**PROVIDED DATA**

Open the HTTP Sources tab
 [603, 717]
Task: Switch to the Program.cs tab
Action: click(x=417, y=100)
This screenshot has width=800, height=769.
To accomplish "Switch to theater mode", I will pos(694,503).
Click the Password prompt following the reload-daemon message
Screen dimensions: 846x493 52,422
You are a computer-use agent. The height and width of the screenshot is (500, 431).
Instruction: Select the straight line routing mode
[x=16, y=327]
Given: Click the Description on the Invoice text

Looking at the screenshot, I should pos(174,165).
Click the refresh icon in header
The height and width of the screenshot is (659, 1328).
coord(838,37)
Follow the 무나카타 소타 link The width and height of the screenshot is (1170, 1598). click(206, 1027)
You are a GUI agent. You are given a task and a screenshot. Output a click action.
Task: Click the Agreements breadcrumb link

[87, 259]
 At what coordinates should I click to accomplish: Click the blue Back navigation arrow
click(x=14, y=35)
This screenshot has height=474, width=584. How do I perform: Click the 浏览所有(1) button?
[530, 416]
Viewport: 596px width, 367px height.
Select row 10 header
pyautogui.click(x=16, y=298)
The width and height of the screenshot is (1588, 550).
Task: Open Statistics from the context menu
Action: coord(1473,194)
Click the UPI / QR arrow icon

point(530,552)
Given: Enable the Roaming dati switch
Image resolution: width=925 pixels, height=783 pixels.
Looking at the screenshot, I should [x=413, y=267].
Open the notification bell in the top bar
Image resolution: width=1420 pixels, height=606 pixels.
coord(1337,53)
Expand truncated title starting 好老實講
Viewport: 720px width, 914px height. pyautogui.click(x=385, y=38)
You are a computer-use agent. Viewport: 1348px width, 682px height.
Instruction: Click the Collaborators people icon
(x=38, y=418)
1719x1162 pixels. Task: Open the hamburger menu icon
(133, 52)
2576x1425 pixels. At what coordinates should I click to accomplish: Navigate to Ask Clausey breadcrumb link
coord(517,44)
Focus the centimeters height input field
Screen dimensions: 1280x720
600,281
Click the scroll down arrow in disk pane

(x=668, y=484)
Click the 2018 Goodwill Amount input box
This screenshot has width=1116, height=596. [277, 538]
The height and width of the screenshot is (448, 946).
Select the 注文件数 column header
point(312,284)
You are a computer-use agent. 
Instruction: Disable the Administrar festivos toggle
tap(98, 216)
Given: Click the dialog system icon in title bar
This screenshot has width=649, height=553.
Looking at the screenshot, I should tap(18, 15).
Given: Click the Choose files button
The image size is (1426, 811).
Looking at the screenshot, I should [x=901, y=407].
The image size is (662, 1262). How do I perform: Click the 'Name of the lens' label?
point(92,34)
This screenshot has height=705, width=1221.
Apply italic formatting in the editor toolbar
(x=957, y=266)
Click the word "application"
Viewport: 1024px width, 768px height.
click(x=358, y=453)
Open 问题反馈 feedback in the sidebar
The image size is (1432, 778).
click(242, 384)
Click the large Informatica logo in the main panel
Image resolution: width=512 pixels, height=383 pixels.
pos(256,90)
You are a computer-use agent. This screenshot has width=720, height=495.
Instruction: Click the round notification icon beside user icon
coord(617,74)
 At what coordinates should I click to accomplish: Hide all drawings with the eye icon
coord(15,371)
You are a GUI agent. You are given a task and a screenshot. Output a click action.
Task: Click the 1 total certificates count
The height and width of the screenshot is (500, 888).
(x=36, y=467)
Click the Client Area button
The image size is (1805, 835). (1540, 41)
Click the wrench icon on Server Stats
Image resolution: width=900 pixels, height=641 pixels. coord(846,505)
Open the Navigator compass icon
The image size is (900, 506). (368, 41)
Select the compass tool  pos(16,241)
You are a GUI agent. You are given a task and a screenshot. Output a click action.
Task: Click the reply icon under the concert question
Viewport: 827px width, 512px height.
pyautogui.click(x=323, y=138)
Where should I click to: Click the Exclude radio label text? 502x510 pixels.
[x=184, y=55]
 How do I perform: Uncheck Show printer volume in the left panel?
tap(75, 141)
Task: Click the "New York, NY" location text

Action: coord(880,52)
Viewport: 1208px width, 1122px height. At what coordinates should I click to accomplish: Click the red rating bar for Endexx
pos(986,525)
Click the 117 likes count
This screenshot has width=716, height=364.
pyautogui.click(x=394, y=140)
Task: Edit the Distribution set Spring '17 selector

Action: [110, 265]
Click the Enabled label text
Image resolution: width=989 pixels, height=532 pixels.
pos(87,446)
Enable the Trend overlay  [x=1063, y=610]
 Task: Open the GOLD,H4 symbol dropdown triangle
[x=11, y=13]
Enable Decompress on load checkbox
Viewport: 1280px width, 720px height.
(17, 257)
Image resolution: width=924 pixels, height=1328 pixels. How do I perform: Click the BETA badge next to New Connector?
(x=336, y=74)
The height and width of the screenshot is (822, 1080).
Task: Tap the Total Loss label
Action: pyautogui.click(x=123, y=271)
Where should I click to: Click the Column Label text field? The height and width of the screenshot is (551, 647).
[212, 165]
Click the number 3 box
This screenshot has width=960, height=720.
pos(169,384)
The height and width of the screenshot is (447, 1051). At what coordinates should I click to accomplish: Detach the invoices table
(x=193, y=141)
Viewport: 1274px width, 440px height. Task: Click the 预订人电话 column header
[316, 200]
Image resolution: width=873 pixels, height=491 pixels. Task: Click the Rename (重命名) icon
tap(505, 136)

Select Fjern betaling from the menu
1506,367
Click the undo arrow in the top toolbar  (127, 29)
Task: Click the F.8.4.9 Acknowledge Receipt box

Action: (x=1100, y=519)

**TASK GOAL**
Set down each line of the material above without a single alteration.

**ANSWER BOX**
Open the HTTP Sources tab
 [603, 717]
Task: Switch to the Program.cs tab
Action: click(x=417, y=100)
This screenshot has width=800, height=769.
To accomplish "Switch to theater mode", I will pos(694,503).
Click the Password prompt following the reload-daemon message
Screen dimensions: 846x493 52,422
You are a computer-use agent. The height and width of the screenshot is (500, 431).
Instruction: Select the straight line routing mode
[x=16, y=327]
Given: Click the Description on the Invoice text

Looking at the screenshot, I should pos(174,165).
Click the refresh icon in header
The height and width of the screenshot is (659, 1328).
coord(838,37)
Follow the 무나카타 소타 link The width and height of the screenshot is (1170, 1598). click(206, 1027)
You are a GUI agent. You are given a task and a screenshot. Output a click action.
Task: Click the Agreements breadcrumb link

[87, 259]
 At what coordinates should I click to accomplish: Click the blue Back navigation arrow
click(x=14, y=35)
This screenshot has height=474, width=584. How do I perform: Click the 浏览所有(1) button?
[530, 416]
Viewport: 596px width, 367px height.
Select row 10 header
pyautogui.click(x=16, y=298)
The width and height of the screenshot is (1588, 550).
Task: Open Statistics from the context menu
Action: coord(1473,194)
Click the UPI / QR arrow icon

point(530,552)
Given: Enable the Roaming dati switch
Image resolution: width=925 pixels, height=783 pixels.
Looking at the screenshot, I should [x=413, y=267].
Open the notification bell in the top bar
Image resolution: width=1420 pixels, height=606 pixels.
coord(1337,53)
Expand truncated title starting 好老實講
Viewport: 720px width, 914px height. pyautogui.click(x=385, y=38)
You are a computer-use agent. Viewport: 1348px width, 682px height.
Instruction: Click the Collaborators people icon
(x=38, y=418)
1719x1162 pixels. Task: Open the hamburger menu icon
(133, 52)
2576x1425 pixels. At what coordinates should I click to accomplish: Navigate to Ask Clausey breadcrumb link
coord(517,44)
Focus the centimeters height input field
Screen dimensions: 1280x720
600,281
Click the scroll down arrow in disk pane

(x=668, y=484)
Click the 2018 Goodwill Amount input box
This screenshot has width=1116, height=596. [277, 538]
The height and width of the screenshot is (448, 946).
Select the 注文件数 column header
point(312,284)
You are a computer-use agent. 
Instruction: Disable the Administrar festivos toggle
tap(98, 216)
Given: Click the dialog system icon in title bar
This screenshot has width=649, height=553.
Looking at the screenshot, I should tap(18, 15).
Given: Click the Choose files button
The image size is (1426, 811).
Looking at the screenshot, I should [x=901, y=407].
The image size is (662, 1262). How do I perform: Click the 'Name of the lens' label?
point(92,34)
This screenshot has height=705, width=1221.
Apply italic formatting in the editor toolbar
(x=957, y=266)
Click the word "application"
Viewport: 1024px width, 768px height.
click(x=358, y=453)
Open 问题反馈 feedback in the sidebar
The image size is (1432, 778).
click(242, 384)
Click the large Informatica logo in the main panel
Image resolution: width=512 pixels, height=383 pixels.
pos(256,90)
You are a computer-use agent. This screenshot has width=720, height=495.
Instruction: Click the round notification icon beside user icon
coord(617,74)
 At what coordinates should I click to accomplish: Hide all drawings with the eye icon
coord(15,371)
You are a GUI agent. You are given a task and a screenshot. Output a click action.
Task: Click the 1 total certificates count
The height and width of the screenshot is (500, 888).
(x=36, y=467)
Click the Client Area button
The image size is (1805, 835). (1540, 41)
Click the wrench icon on Server Stats
Image resolution: width=900 pixels, height=641 pixels. coord(846,505)
Open the Navigator compass icon
The image size is (900, 506). (368, 41)
Select the compass tool  pos(16,241)
You are a GUI agent. You are given a task and a screenshot. Output a click action.
Task: Click the reply icon under the concert question
Viewport: 827px width, 512px height.
pyautogui.click(x=323, y=138)
Where should I click to: Click the Exclude radio label text? 502x510 pixels.
[x=184, y=55]
 How do I perform: Uncheck Show printer volume in the left panel?
tap(75, 141)
Task: Click the "New York, NY" location text

Action: coord(880,52)
Viewport: 1208px width, 1122px height. At what coordinates should I click to accomplish: Click the red rating bar for Endexx
pos(986,525)
Click the 117 likes count
This screenshot has width=716, height=364.
pyautogui.click(x=394, y=140)
Task: Edit the Distribution set Spring '17 selector

Action: [110, 265]
Click the Enabled label text
Image resolution: width=989 pixels, height=532 pixels.
pos(87,446)
Enable the Trend overlay  [x=1063, y=610]
 Task: Open the GOLD,H4 symbol dropdown triangle
[x=11, y=13]
Enable Decompress on load checkbox
Viewport: 1280px width, 720px height.
(17, 257)
Image resolution: width=924 pixels, height=1328 pixels. How do I perform: Click the BETA badge next to New Connector?
(x=336, y=74)
The height and width of the screenshot is (822, 1080).
Task: Tap the Total Loss label
Action: pyautogui.click(x=123, y=271)
Where should I click to: Click the Column Label text field? The height and width of the screenshot is (551, 647).
[212, 165]
Click the number 3 box
This screenshot has width=960, height=720.
pos(169,384)
The height and width of the screenshot is (447, 1051). At what coordinates should I click to accomplish: Detach the invoices table
(x=193, y=141)
Viewport: 1274px width, 440px height. Task: Click the 预订人电话 column header
[316, 200]
Image resolution: width=873 pixels, height=491 pixels. Task: Click the Rename (重命名) icon
tap(505, 136)

Select Fjern betaling from the menu
1506,367
Click the undo arrow in the top toolbar  (127, 29)
Task: Click the F.8.4.9 Acknowledge Receipt box

Action: (x=1100, y=519)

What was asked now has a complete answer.